Graphical representation of the binding capacity of the different toxin classes of B. arietans (Ghana) venom in 300 µL of immobilized (8 mg) EchiTAb-Plus-ICP^® antivenom immunoaffinity columns as a function of the amounts of incubated venom proteins (100–1500 μg). The maximal binding capacity of EchiTAb-Plus-ICP^® for toxin “I”, defined as the ratio (µg toxin “i”/mg antivenom) that saturates the affinity column (Rsat“i”), was determined in a series of antivenomic experiments where a set of identical affinity columns are incubated with increasing amounts of venom, and plotting the amount of µg of toxin “i” immunoretained in the columns against the total amount of toxin“i”, (t_“i”)_TOT, contained in the incubated venom samples. (t_“i”)_TOT (in µg) = ((% of toxin“i” in the venom) × µg incubated venom)/100, and the relative abundance (%) of toxin “i” corresponds to the % of the total chromatographic area.

Figure 3

Reverse-phase HPLC profiles of 100 mg of N. melanoleuca (Ghana) venom toxins (panel a).

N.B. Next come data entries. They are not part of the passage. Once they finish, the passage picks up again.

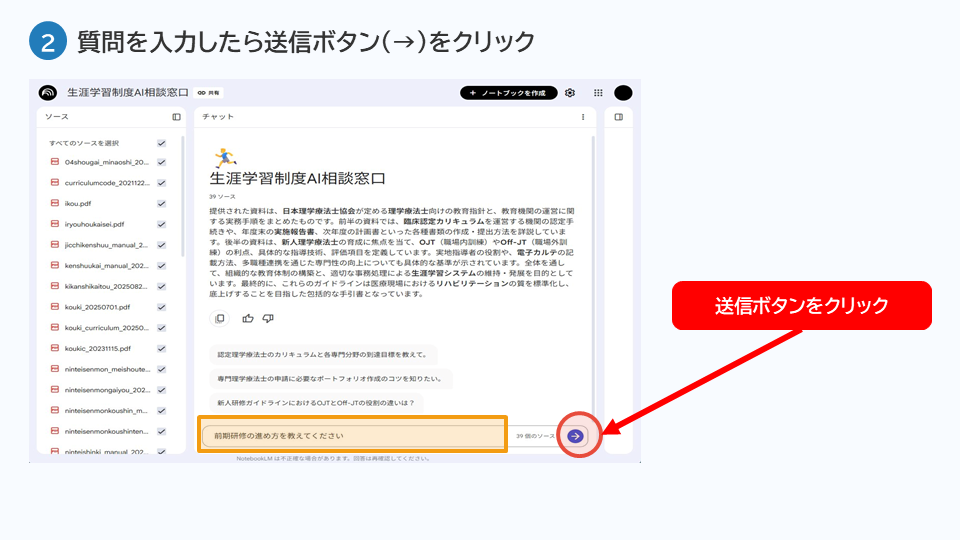Click the send arrow button
This screenshot has width=960, height=540.
[575, 436]
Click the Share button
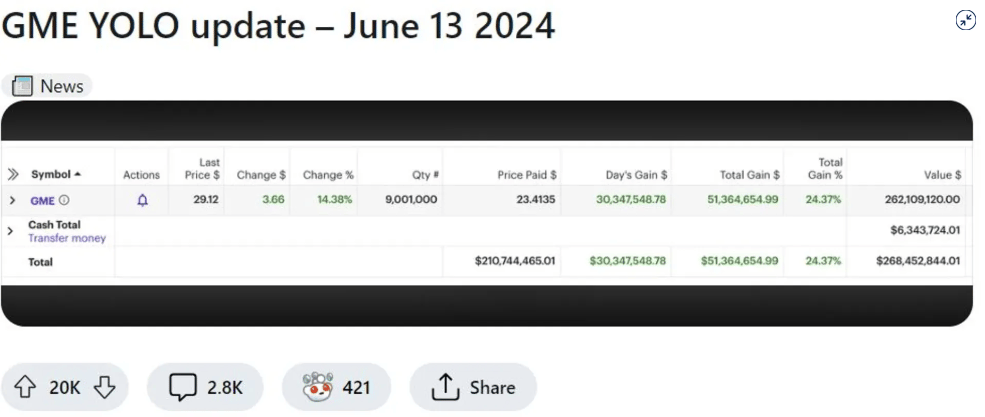985x417 pixels. pos(473,387)
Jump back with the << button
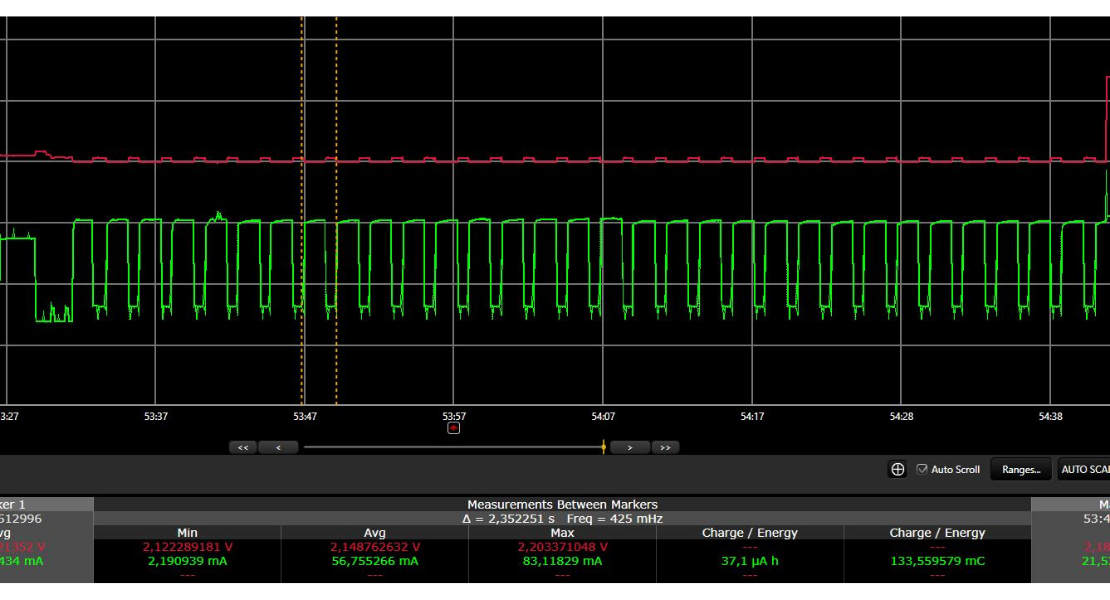The height and width of the screenshot is (600, 1110). pos(243,448)
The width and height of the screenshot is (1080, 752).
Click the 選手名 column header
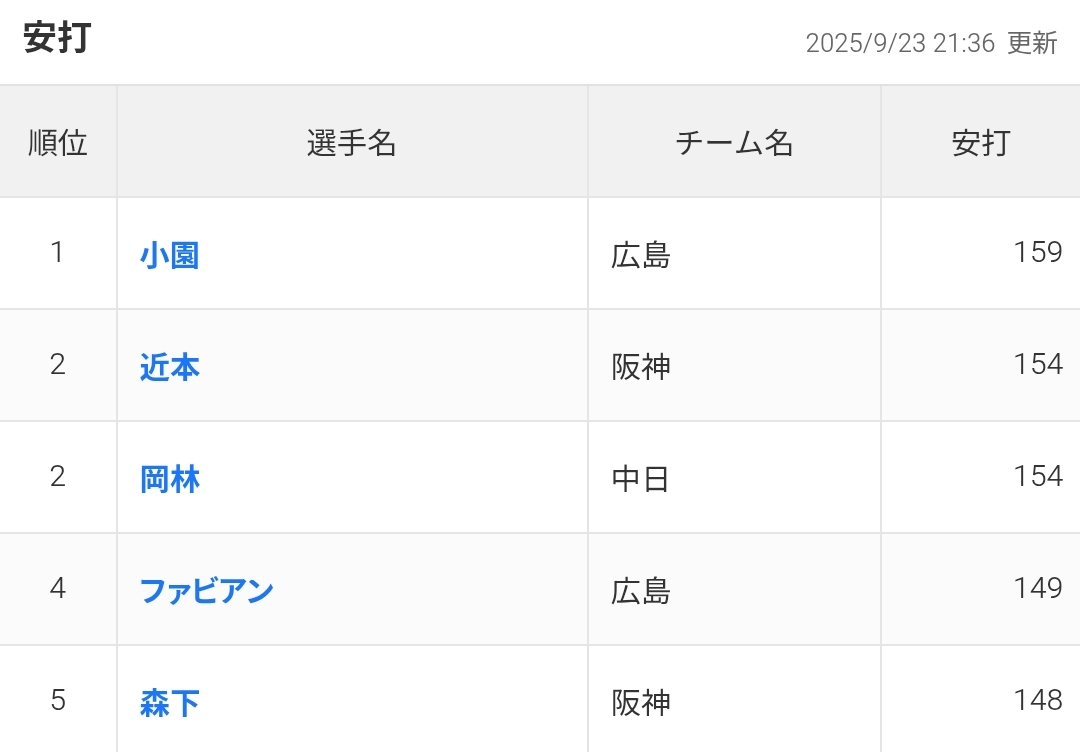[352, 143]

Toxins eluting in the different chromatographic peaks has been reported in [33] and unpublished results. 3FTx, three-finger toxin; PLA₂, phospholipase A₂; CRISP, cysteine-rich secretory protein; PIII-SVMP, snake venom metalloproteinase of class PIII; PDE, phosphodiesterase; LAO, L-amino acid oxidase. Panels b–h, not immunoretained venom fraction in 300 µL of immobilized (8 mg) EchiTAb-Plus-ICP^® antivenom immunoaffinity columns incubated with increasing amounts (100–1200 μg), respectively, of venom proteins.

Figure 4

Graphical representation of the binding capacity of the different toxin classes of N. melanoleuca (Ghana) venom in 300 µL of immobilized (8 mg) EchiTAb-Plus-ICP^® antivenom immunoaffinity columns as a function of the amounts of incubated venom proteins (100–1200 μg). The maximal binding capacity of EchiTAb-Plus-ICP^® for forest cobra venom toxins was calculated as described in the legend of Figure 2.

Figure 5

Size-exclusion chromatographic approach used to quantify the fraction of EchiTAb-Plus-ICP^® IgG molecules toxin capable of forming stable complexes with B. arietans (Ghana) venom toxins. Panel (A) displays SEC elution profiles of different amounts of B. arietans venom proteins used to construct the calibration standard curve displayed in panel (B). Zone 1 includes venom components that overlap with antivenom IgGs, and antigen-antibody complexes. Zone 2 is the region of the chromatogram where free venom proteins are eluted. Panel (C) displays superposition of SEC profiles of reaction mixtures comprising a constant amount of antivenom (300 µg) incubated with increasing amounts (12.75–306 µg) of B. arietans venom proteins. Increment of zone 1 area was attributed to antivenom-venom complex formation. and calculated using the Equation (Area venom complexed with antivenom IgG) = (total area zone-1) − (area 300µg IgG) − (area zone-1 control venom curve). Panel (D) displays the calculated area attributed to antivenom-venom complexes as a function of the amount of venom in the reaction mixture. Blue line, sum of the zone 1 areas of the standard curves of venom and antivenom; Magenta line, area of zone 1 of the chromatographic profiles of venom-antivenom mixtures. The maximal increment in area was then used to calculate, using the calibration curve plotted in (B), the maximal binding capacity of a defined amount of EchiTAb-Plus-ICP^® antivenom.